Vor allem aber braucht es Zeit und Raum. Eine Jury muss sich um eine Wettbewerbspräsentation versammeln können; darum können wir nicht in einem engen Korridor im zweiten Untergeschoss jurieren. Als Koordinator sorge ich dafür, dass die Projekte anständig präsentiert werden. Und dann müssen eben die Diskussionen ausgestanden werden, bis alles erklärt und verstanden ist. Gut möglich, dass es manchmal länger dauert als vorgesehen, aber während der Jurierung tauchen unter Umständen neue Fragen auf, die bis anhin nicht oder zu wenig beachtet wurden.
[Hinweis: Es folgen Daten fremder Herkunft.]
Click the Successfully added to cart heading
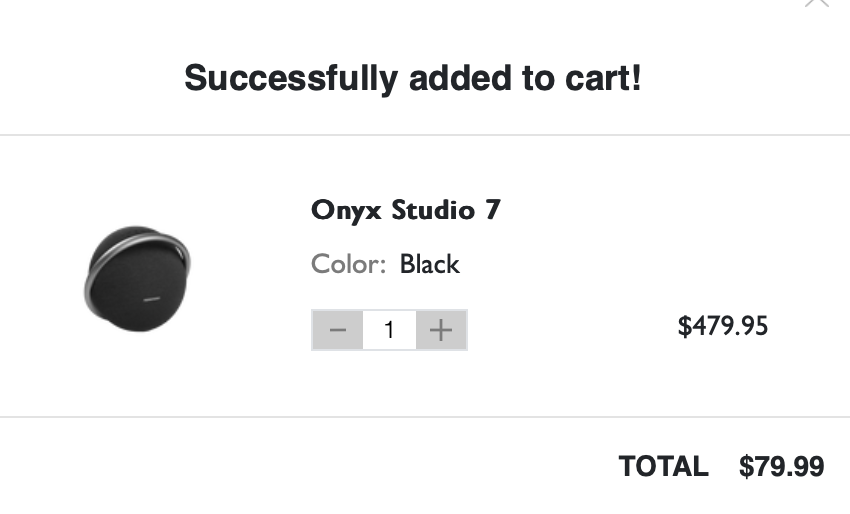This screenshot has height=514, width=850. tap(412, 78)
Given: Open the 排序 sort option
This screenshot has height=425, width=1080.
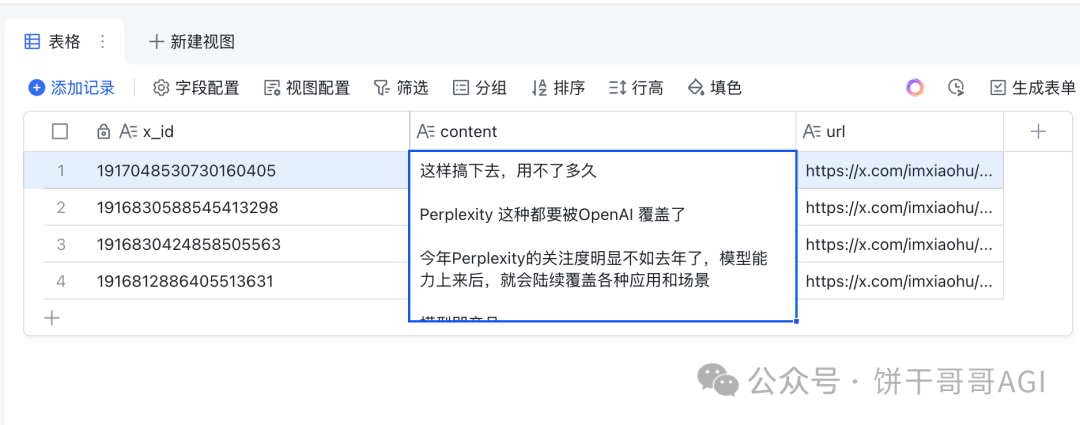Looking at the screenshot, I should 559,87.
Solange es um die Sache und die Qualität geht, müssen wir uns die Zeit dafür nehmen.
Und schliesslich ist die Jurierung ein wichtiger Prozess der Meinungsbildung, während dem die Bauherrschaft durch die Unterstützung der Fachleute ein Projekt zu Eigen macht – dank einer überzeugenden Argumentation, die erlaubt, das gewählte Projekt in die Umsetzung weiterzutragen.
Jachen Könz, Architekt ETH SIA BSA mit eigenem Büro in Lugano; 2004-2020 Präsident der Commissione Concorsi Ticino (CCTi); Vertreter des BSA in der Arbeitsgruppe der Planerverbände, die 2023 die «Empfehlungen für Jurymitglieder in Vergabeverfahren» erarbeitete.